The answer to these three scenarios, as this article will show, can be achieved in private commercial arbitration.

These scenarios demonstrate how urgent the problem can be for owners of copyrighted materials, trademarks and service marks, and other intellectual property (IP). Once IP is used in an unauthorized way and dispersed into the marketplace, the owner has to try to regain control over the property, stop the wrongdoer from continuing the unauthorized use, and obtain adequate monetary compensation for the unauthorized use.

This problem has become especially acute in today's world of digitally formatted IP, where transmission is so easy, fast and untraceable-and second nature to many who think copyrighted works fall into the public domain once downloaded into a computer. For this reason, many IP licenses contain a clause requiring the licensee to acknowledge that a breach of the license is presumptively injurious to the licensor and that the injury is irreparable and can be enjoined without proof of monetary harm. This allows the IP owner to head into court to seek a preliminary injunction against continued unauthorized use of the property.

But what if the parties had negotiated an arbitration clause? The IP owner could seek the same relief from an arbitrator.

However, many IP lawyers have steered their clients away from arbitration out of the belief that preliminary injunctions and similar interim relief that could stop seemingly wrongful IP infringement in its tracks, before the merits of the case can be tried, are not available in arbitration proceedings. But that belief could not be further from the truth. Preliminary remedies are very much a part of arbitration and are included in the arbitrator's arsenal of powers.
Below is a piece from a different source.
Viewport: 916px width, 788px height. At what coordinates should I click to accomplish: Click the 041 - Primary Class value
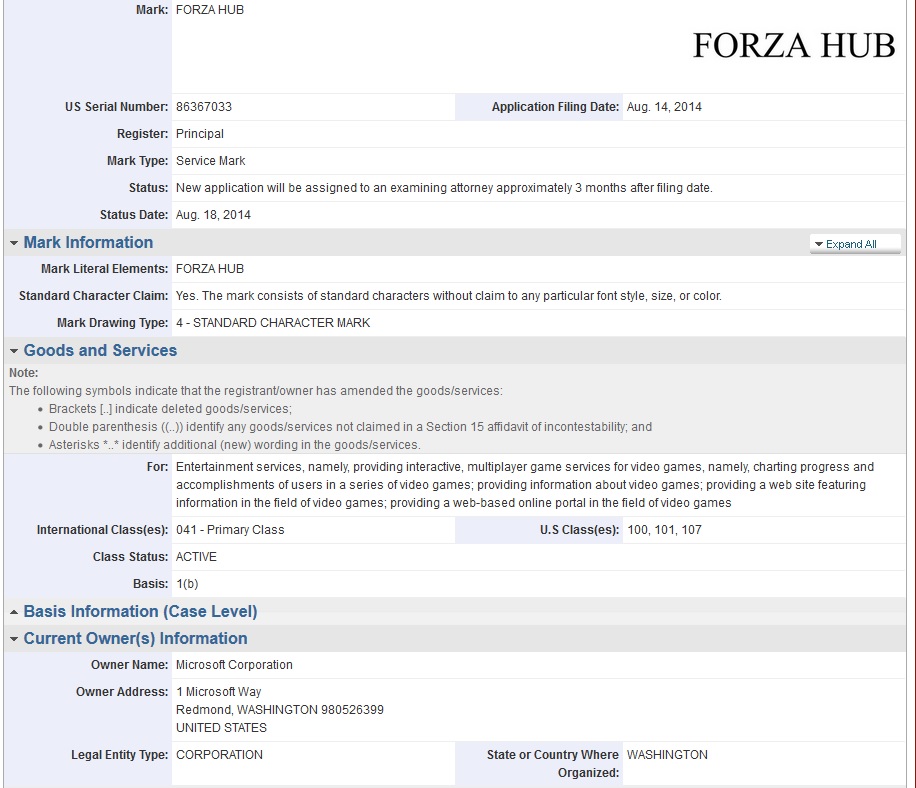pyautogui.click(x=230, y=530)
The Federal Arbitration Act and State Law Counterparts

One reason why the power of arbitrators to issue interim remedies went largely untapped and underestimated in past decades is that the Federal Arbitration Act (FAA),1 enacted in 1925, and state laws modeled on the 1955 Uniform Arbitration Act (UAA), were silent on the subject of preliminary relief. These landmark statutes were not directed to arbitral powers or to the arbitration process itself,2 but to the issues most central to the basic role of arbitration in dispute resolution, namely, jurisdictional issues, enforceability of the arbitration agreement, and enforceability of the award. The FAA (which applies to all arbitration agreements in contracts "involving commerce") and the UAA-modeled arbitration statutes direct courts to enforce arbitration clauses according to their terms and to stay their own proceedings so that arbitration can proceed without judicial involvement.